Options and Additional Features
Options for column specification
Data generation for each column begins with generating a base expression for the column, which will be a random value if random is True, or some transformation of the baseColumns if not.
The options are then applied - each option successively modifying the generated value. Where possible, the effects of an options are applied over the effects of other options so the effect is accumulative.
Finally type conversion is applied.
Note
Options such as minValue, maxValue and step can be applied to strings also if their underlying generation is from a numeric root or baseColumn.

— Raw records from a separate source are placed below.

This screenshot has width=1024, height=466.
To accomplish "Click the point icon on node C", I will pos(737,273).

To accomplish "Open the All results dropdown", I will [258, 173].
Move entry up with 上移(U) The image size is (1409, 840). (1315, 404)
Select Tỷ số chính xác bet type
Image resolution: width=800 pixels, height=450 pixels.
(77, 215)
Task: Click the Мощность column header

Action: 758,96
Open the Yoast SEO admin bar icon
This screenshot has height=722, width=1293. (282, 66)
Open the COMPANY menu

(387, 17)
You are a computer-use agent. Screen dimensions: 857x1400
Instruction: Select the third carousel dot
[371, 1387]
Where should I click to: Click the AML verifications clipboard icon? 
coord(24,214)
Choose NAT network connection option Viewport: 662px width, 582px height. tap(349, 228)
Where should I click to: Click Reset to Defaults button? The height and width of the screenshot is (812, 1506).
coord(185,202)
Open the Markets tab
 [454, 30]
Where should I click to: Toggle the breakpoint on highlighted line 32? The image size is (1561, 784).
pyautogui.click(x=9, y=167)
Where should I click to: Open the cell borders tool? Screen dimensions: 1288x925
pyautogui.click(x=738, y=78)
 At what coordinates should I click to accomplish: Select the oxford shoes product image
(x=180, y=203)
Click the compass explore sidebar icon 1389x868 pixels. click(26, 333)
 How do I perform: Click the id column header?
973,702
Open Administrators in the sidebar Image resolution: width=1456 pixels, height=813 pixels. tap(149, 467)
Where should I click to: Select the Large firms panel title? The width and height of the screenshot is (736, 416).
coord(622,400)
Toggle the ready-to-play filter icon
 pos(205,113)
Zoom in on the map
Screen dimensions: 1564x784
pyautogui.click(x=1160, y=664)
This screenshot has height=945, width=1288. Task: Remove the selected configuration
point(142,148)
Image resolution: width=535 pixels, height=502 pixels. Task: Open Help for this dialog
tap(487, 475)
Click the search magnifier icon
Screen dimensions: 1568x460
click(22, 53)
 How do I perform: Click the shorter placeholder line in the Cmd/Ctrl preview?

The default base column id is of type long.
The following table lists some of the common options that can be applied with the withColumn
and withColumnSpec
methods.
Parameter |
Usage |
---|---|
minValue |
Minimum value for range of generated value. Alternatively, use |
maxValue |
Minimum value for range of generated value. Alternatively, use |
step |
Step to use for range of generated value. Alternatively, use |
prefix |
Prefix text to apply to expression |
random |
If True, will generate random values for column value. Defaults to False |
randomSeedMethod |
Determines how seed will be used. See Generating random values If set to the value ‘fixed’, will use fixed random seed. If set to ‘hash_fieldname’, it will use a hash of the field name as the random seed for a specific column. |
randomSeed |
Random seed for the generation of random numbers. See Generating random values If not set, settings will depend on the randomSeedMethod and top-level data generator randomSeed and randomSeed settings. If randomSeedMethod is hashFieldName for this column or for the data specification as whole, the random seed for each column a hash value based on the field name. This is the default unless these settings are overridden. If randomSeed has a value of -1, then the random value will be a random number from the uniform distribution and the data generated will not be the same from run to run. |
distribution |
Controls the statistical distribution of random values when the column is generated randomly. Accepts the values “normal”, or a Distribution object instance |
baseColumn |
Either the string name of the base column, or a list of columns to use to control data generation |
values |
List of discrete values for the column. Discrete values can numeric, dates timestamps, strings etc |
weights |
List of discrete weights for the column. Controls spread of values |
percentNulls |
Percentage of nulls to generate for column Fraction representing percentage between 0.0 and 1.0 |
uniqueValues |
Number of distinct unique values for the column. Use as alternative to dataRange |
begin |
Beginning of range for date and timestamp fields |
end |
End of range for date and timestamp fields |
interval |
Interval of range for date and timestamp fields |
dataRange |
An instance of an NRange or DateRange object This can be used in place of |
template |
Template controlling text generation |
omit |
If True, omit column from final output. Use when column is only needed to compute other columns |
expr |
SQL expression to control data generation |
numColumns |
Number of columns when generating multiple columns with same specification |
numFeatures |
Synonym for numColumns |
structType |
If set to array, generates array value from multiple columns. |
Note
If the dataRange parameter is specified as well as the minValue, maxValue or step, the results are undetermined.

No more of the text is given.